Every line below between the line holding "Identify the click" and the line holding "Contact (424, 22)", inclusive, should be repeated exactly, and all other lines omitted.

→ **Pixel coordinate grounding data**:

* * * * *

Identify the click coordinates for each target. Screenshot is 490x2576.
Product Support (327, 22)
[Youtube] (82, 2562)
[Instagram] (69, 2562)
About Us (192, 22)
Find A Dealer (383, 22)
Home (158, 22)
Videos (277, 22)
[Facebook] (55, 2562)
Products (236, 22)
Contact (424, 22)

* * * * *

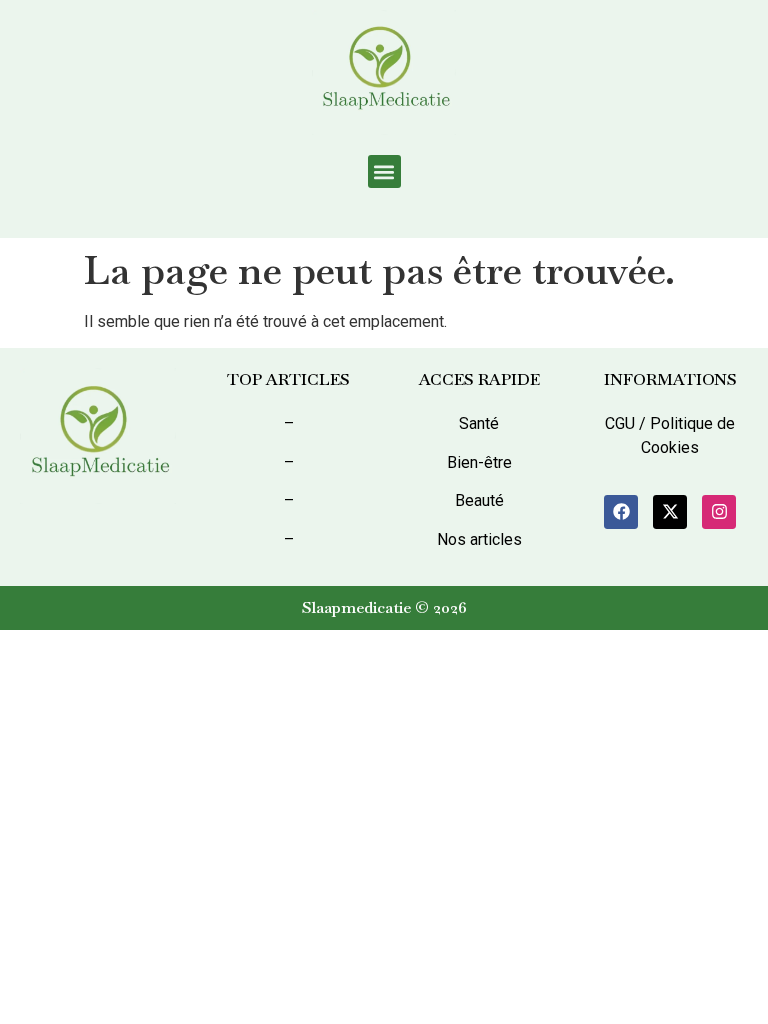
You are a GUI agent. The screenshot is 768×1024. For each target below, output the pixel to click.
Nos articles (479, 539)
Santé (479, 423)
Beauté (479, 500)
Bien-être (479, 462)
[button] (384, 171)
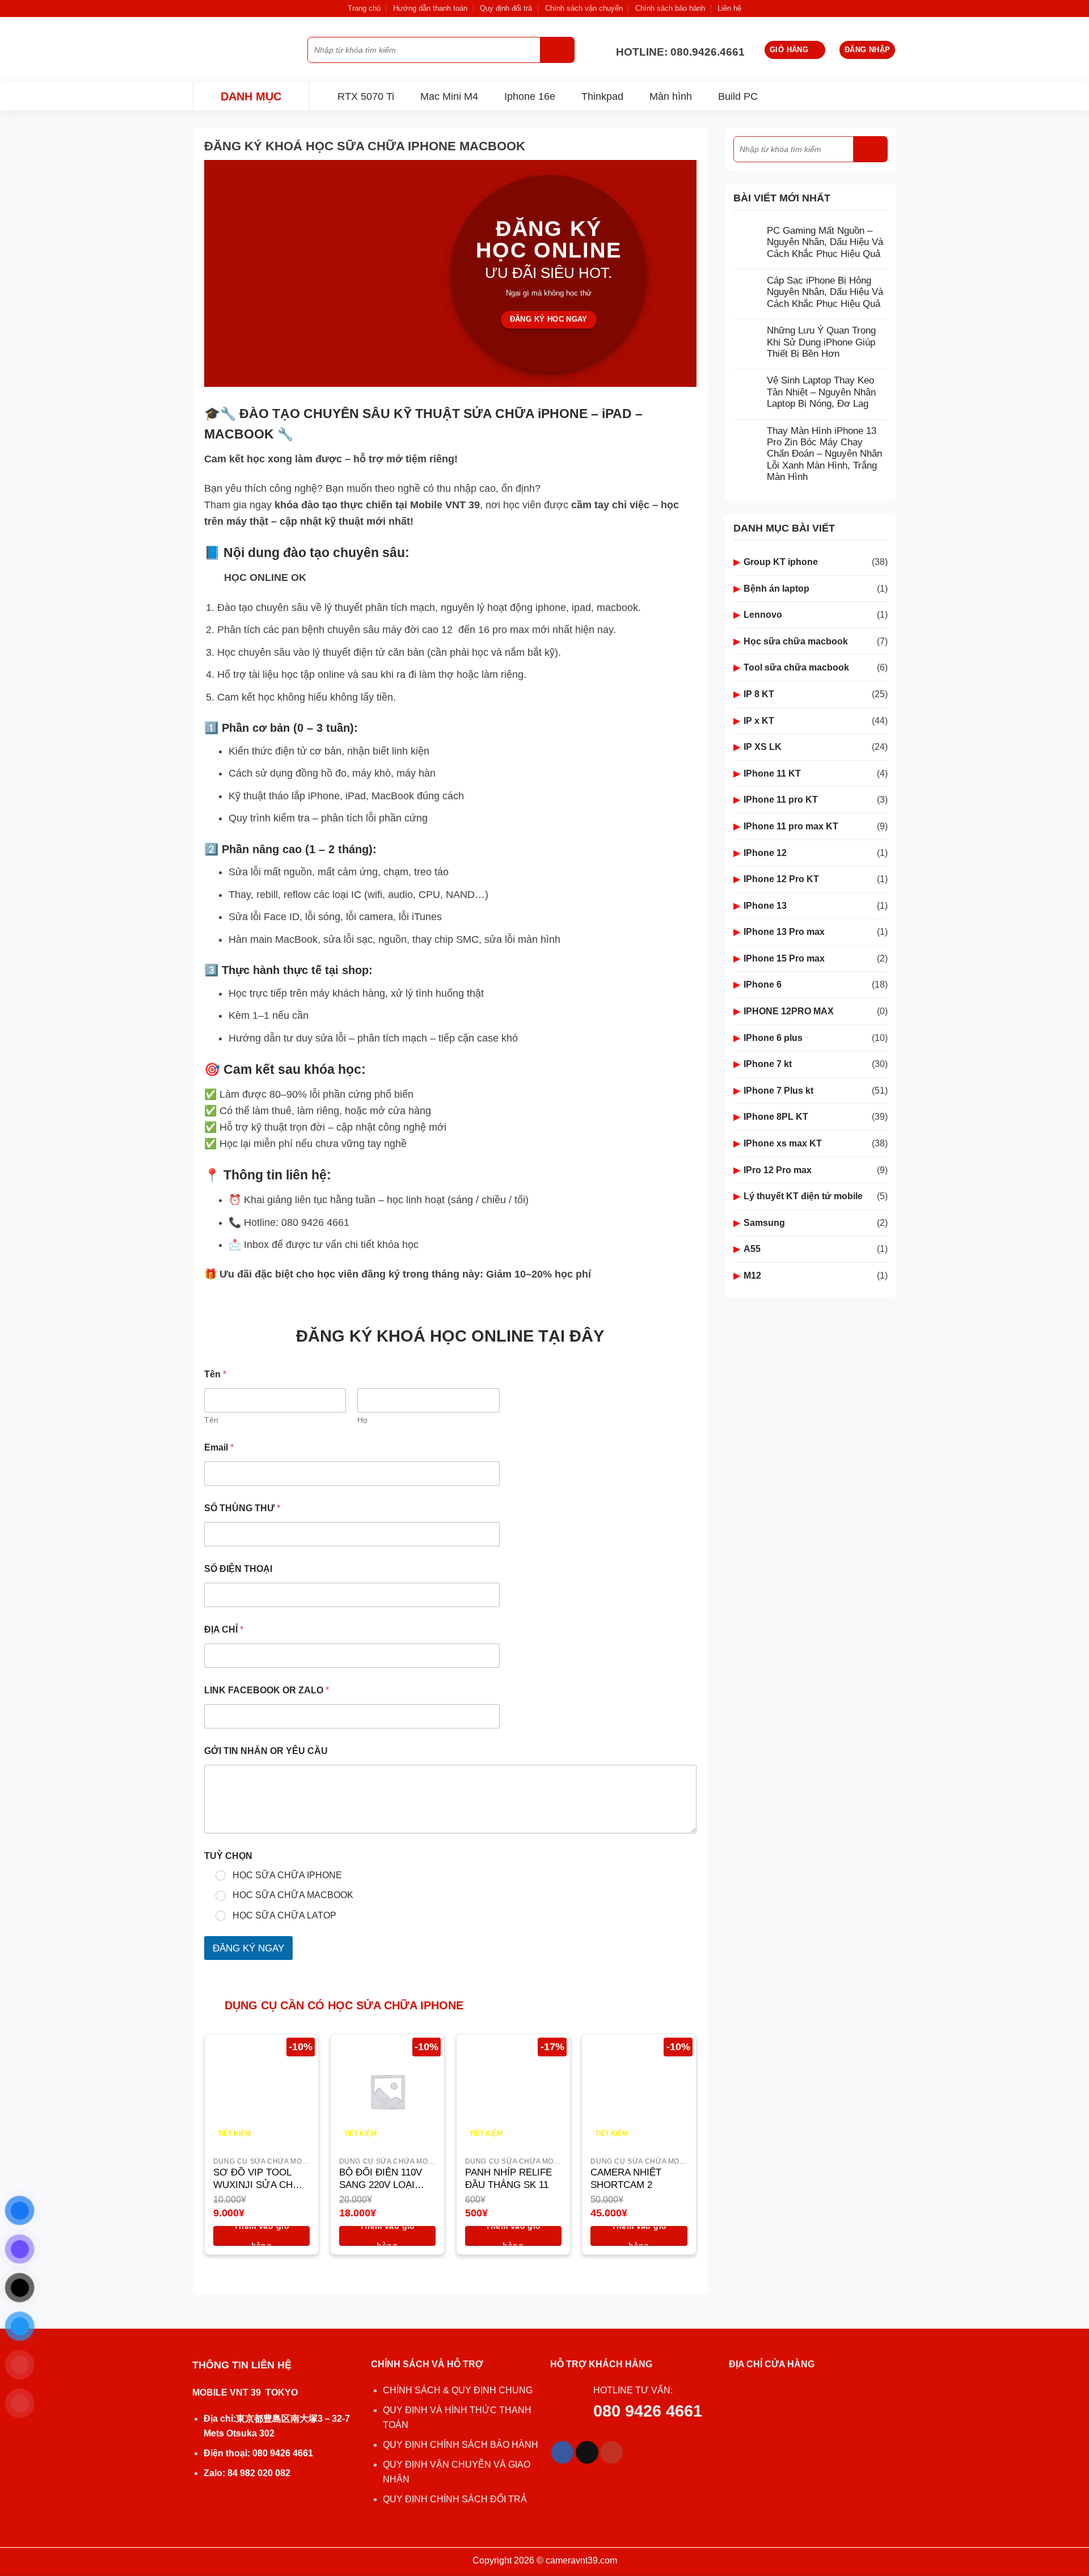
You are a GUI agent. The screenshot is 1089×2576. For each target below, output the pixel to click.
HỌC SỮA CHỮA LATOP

* * * * *

→ **TASK SOLUTION**:
Identify the click coordinates for each target. Screenshot is 490x2576.
Product Support (327, 22)
[Youtube] (82, 2562)
[Instagram] (69, 2562)
About Us (192, 22)
Find A Dealer (383, 22)
Home (158, 22)
Videos (277, 22)
[Facebook] (55, 2562)
Products (236, 22)
Contact (424, 22)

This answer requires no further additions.